Keine Feinarbeit in Sachen Optik
Technisch ist bei Sonic Boom: Feuer & Eis alles beim Alten geblieben. Das ungeübte Auge würde wahrscheinlich an dem Versuch, anhand von Screenshots den Unterschied zwischen den beiden Sonic Boom-Titeln festzustellen, scheitern. Das bedeutet, dass das Spiel leider wieder nur mit 30 Bildern in der Sekunde dargestellt wird und dennoch nicht wirklich beeindruckend aussieht.

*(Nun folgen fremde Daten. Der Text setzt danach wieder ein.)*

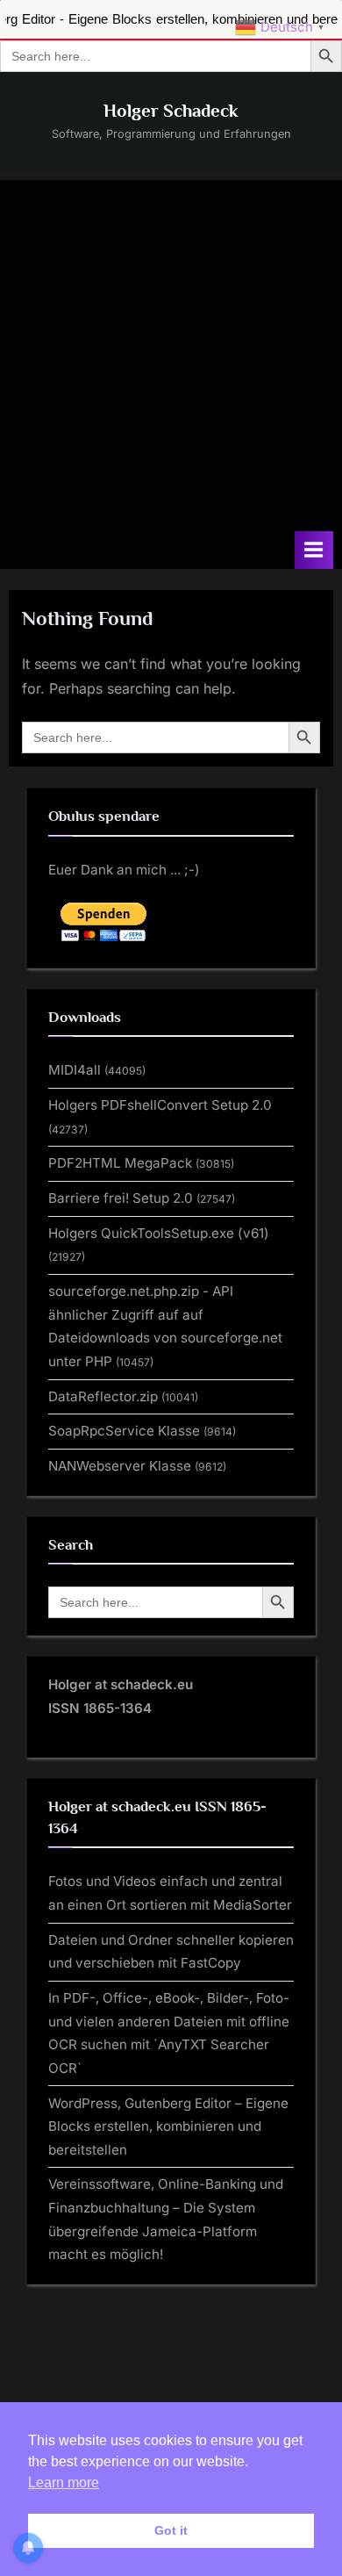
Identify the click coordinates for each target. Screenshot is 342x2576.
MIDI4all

Nichtsdestotrotz läuft das Spiel durchweg flüssig.

Sonic Boom: Feuer & Eis ist ein sehr unterhaltsames Jump & Run, das mit der Feuer- / Eis-Mechanik eine sehr gelungene neue Idee mit sich bringt, die sich perfekt in das Gameplay einfügt. Das Leveldesign ist motivierend und nutzt die Möglichkeiten der Spielmechanik auf gelungene Weise. Insgesamt ist es offensichtlich, dass Sanzaru sich die Schwachpunkte des Vorgängers genau angeschaut und nahezu vollständig beseitigt hat. Wer in diesem Jahr nach einem guten Jump & Run sucht, sollte Sonic Boom: Feuer und Eis auf jeden Fall eine Chance geben.